Estoy muerto. Bueno no, o sí. No sé. Tan muerto como te mate una bala de escopeta perfectamente tirada. Bueno, a ver, muerto de morir, no, pero muerto un poco, sí. Te explico. El jueves paseaba por la calle cuando desde un balcón un niño me disparó con una escopeta de plástico. No salió ningún proyectil, pero él me gritó «muerto». Como los niños no suelen mentir, actué como si una verdadera bala me hubiese herido de gravedad.
El niño soltó una carcajada y se metió dentro de su casa a celebrarlo, supongo, mientras yo maldecía mi destino porque el jueves, precisamente, era un día muy malo para morir porque tenía muchas cosas que hacer. Así que, desde entonces, estoy muerto. Imagino que estoy en la prórroga de la vida, en el tiempo añadido hasta que ese mortífero disparo actúe con todas sus consecuencias.

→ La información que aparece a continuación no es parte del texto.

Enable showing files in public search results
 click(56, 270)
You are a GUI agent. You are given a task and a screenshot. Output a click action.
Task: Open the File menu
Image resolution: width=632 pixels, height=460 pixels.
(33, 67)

Es una muerte lenta, lo sé, pero la verdad que se lleva bien, casi no noto efectos secundarios, primarios ni terciarios. La herida mortal me dio margen para terminar mis quehaceres del jueves, los del viernes incluido este artículo, y muy probablemente los del sábado. El domingo no tengo nada que hacer, pero también me resultaría una puñeta morirme porque, la verdad, es el día de descanso. Si el lunes, que es un día perfectamente entendible para morirse con tal de no ir a trabajar, a mi herida invisible le da por confirmar el fatal desenlace, no la toméis a malas con el niño, él estaba jugando. Si te soy sincero, creo que con la escena me divertí más yo, que el niño. Supongo que él estaría harto de adultos que, ante el mismo disparo, ignoraban el juego porque son «demasiado adultos para estas cosas de niños». Yo creo que son «demasiado poco niños para sus cosas de adultos». Yo podría haber hecho lo mismo, ignorarlo y seguir con mi camino, con mis movidas, pero pensé que no me costaba nada dedicarle unos segundos a ese francotirador en potencia que, estoy convencido, no lo hizo con maldad porque quizás estaba defendiendo el castillo, el fuerte, el hogar o quizás él era el ladrón que intentaba salir airoso de una situación complicada. La imaginación es infinita, ya se sabe. O lo era, al menos. Mientras me moría, me alegré de ver que las pantallas y las videoconsolas no han arrasado con todo, que no han ganado la guerra. Que todavía hay quién se divierte con poco. Y me alegré por el niño que llevo dentro. Aunque ahora viva con la angustia de no saber cuándo va a hacer efecto esa maldita bala.